**PASSAGE PROVIDED**.

——

When I first started dating my wife, a friend of one of my children told her that we could never get married because it was “against the bible.”

You see, my wife is black, and this child’s parents believe that races shouldn’t intermingle. Their biblical support for this belief rests on a few Old Testament verses, which in context warned ancient Jews from intermingling with other nations and ultimately falling to the temptation to adopt their religions, thus forsaking God. Those verses have nothing to do with modern race relations, or race at all for that matter. In context, they address issues of spiritual purity.

But these individuals harbored some racist attitudes and they bolstered those beliefs through a pick and choose smorgasbord approach to biblical interpretation.

We’ve all seen it. Anybody can pick an isolated verse or passage out of context and come up with any such manner of nonsense. To truly understand the intended meaning of any work, the reader must take it as a whole and allow the work to inform their views. But too many put their preconceived notions first and then force the text to support their viewpoint.

Many Americans  follow this practice when interpreting the Constitution. They start with their political agenda and then try to shoehorn it into the Constitution. The intellectual and rhetorical gymnastics can become quite amusing.

——

**DATA SHOWN**.
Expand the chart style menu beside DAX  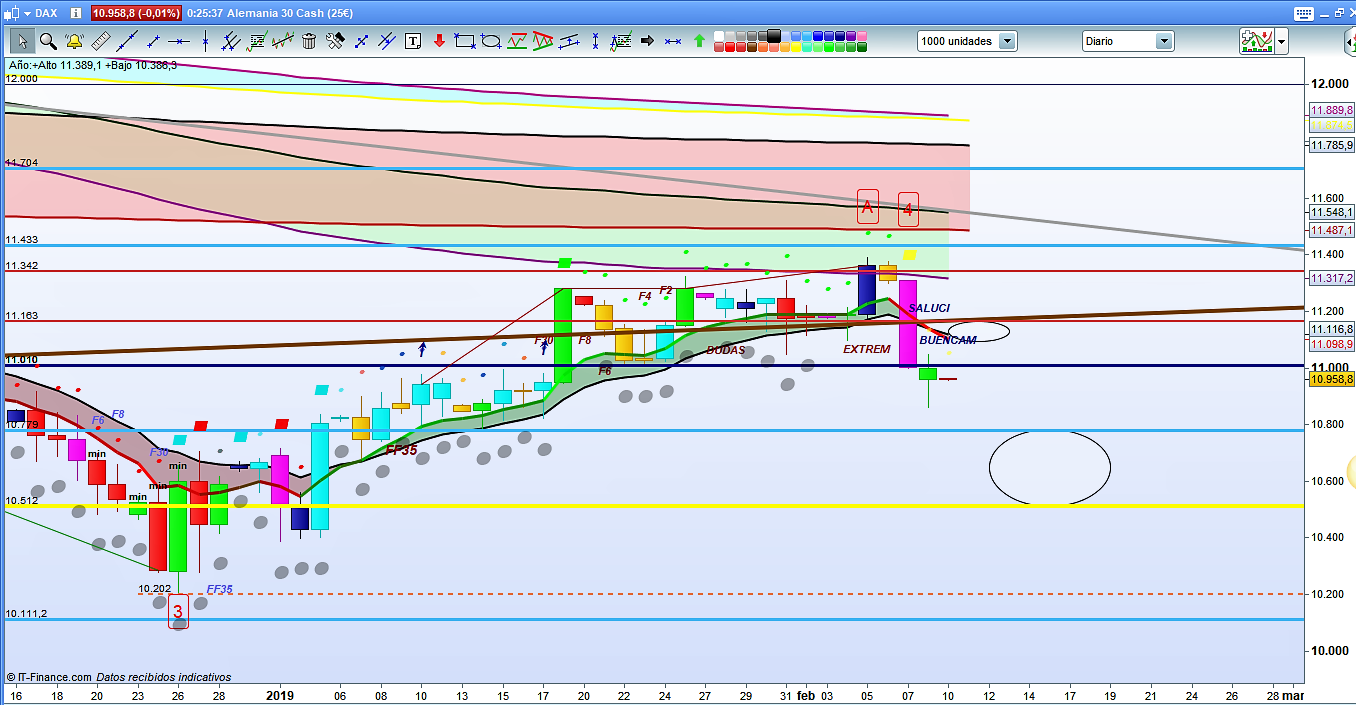pos(25,13)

——

**ACTIONS TO TAKE**.
(a) Retype the passage on interpreting texts in context word for word, beginning at the words "Many Americans  follow" and stopping after "become quite amusing.".
(b) Answer these questions from the passage on interpreting texts in context.
(i) What race is the writer's wife?
(ii) What issues do the Old Testament verses address, read in context?
(iii) What do many Americans start with when they interpret the Constitution?

**RESPONSES TO THE TASKS**.
(a)
Many Americans  follow this practice when interpreting the Constitution. They start with their political agenda and then try to shoehorn it into the Constitution. The intellectual and rhetorical gymnastics can become quite amusing.

(b)
(i) Black.
(ii) Issues of spiritual purity.
(iii) Their political agenda.